In Dissent is a recurring series by Anastasia Boden on Supreme Court dissents that have shaped (or reshaped) our country. 

Please note that the views of outside contributors do not reflect the official opinions of SCOTUSblog or its staff.

Many dissents take decades to become law, if ever. Justice Harlan Fiske Stone’s dissent in Minersville School District v. Gobitis took just three years. In Gobitis, the majority upheld a school board’s policy of expelling students who refused to salute the flag – including Jehovah’s Witnesses, who objected on religious grounds. The resulting outbreak of mob violence against Witnesses, combined with a rapidly changing court, led to one of the fastest reversals in Supreme Court history.

Compelled unity

In the fall of 1935, 10-year-old William and 12-year-old Lillian Gobitas were attending their school in Minersville, Pennsylvania, when their teachers asked them to rise and say the Pledge of Allegiance.
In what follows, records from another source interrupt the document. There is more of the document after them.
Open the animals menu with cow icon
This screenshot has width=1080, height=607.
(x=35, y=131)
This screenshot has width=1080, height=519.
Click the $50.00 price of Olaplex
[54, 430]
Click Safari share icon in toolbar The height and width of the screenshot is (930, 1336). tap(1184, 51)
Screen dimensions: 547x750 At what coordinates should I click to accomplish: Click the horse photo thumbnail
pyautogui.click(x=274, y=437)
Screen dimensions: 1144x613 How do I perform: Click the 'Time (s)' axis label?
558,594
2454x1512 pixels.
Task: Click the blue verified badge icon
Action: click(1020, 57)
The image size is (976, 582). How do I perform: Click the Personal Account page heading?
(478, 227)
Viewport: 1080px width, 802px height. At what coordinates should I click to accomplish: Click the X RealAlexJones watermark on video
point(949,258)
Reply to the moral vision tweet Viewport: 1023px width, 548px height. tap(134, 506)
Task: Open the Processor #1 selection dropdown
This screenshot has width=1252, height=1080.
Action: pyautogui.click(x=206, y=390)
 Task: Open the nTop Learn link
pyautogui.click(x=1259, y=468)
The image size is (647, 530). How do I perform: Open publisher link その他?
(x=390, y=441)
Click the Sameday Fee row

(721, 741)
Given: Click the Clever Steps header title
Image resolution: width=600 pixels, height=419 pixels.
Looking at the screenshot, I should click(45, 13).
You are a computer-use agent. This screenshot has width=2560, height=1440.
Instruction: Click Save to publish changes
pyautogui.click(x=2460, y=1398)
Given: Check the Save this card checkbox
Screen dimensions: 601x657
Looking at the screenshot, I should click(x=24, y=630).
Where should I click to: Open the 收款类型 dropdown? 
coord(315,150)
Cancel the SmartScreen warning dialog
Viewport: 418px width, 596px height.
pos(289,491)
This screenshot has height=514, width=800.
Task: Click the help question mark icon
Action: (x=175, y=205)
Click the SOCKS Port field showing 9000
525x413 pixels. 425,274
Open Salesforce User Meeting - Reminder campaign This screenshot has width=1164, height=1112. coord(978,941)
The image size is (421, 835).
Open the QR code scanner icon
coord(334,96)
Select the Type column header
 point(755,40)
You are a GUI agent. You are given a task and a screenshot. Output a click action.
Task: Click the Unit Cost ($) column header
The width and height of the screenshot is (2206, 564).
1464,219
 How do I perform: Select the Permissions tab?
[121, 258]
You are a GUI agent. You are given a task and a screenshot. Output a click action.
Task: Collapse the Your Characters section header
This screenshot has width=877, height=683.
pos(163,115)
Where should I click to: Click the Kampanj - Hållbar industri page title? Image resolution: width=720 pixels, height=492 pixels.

Both children declined. They were Jehovah’s Witnesses, and they believed that the Book of Exodus’ command that “thou shalt not make unto thee any graven image” forbade saluting the flag. Billy’s teacher tried to forcibly raise his hand while he kept it down at his side. Lillian’s teacher, a Quaker committed to freedom of conscience, celebrated her decision. The students, by contrast, united in scorn and teased the Gobitas siblings mercilessly.

Billy later told the school board, “I do not salute the flag not because I do not love my country but I love my country and I love my god more and I must obey his commandments.” The school board was unmoved. It expelled the children, forcing their parents to bear substantial costs to send them to private school.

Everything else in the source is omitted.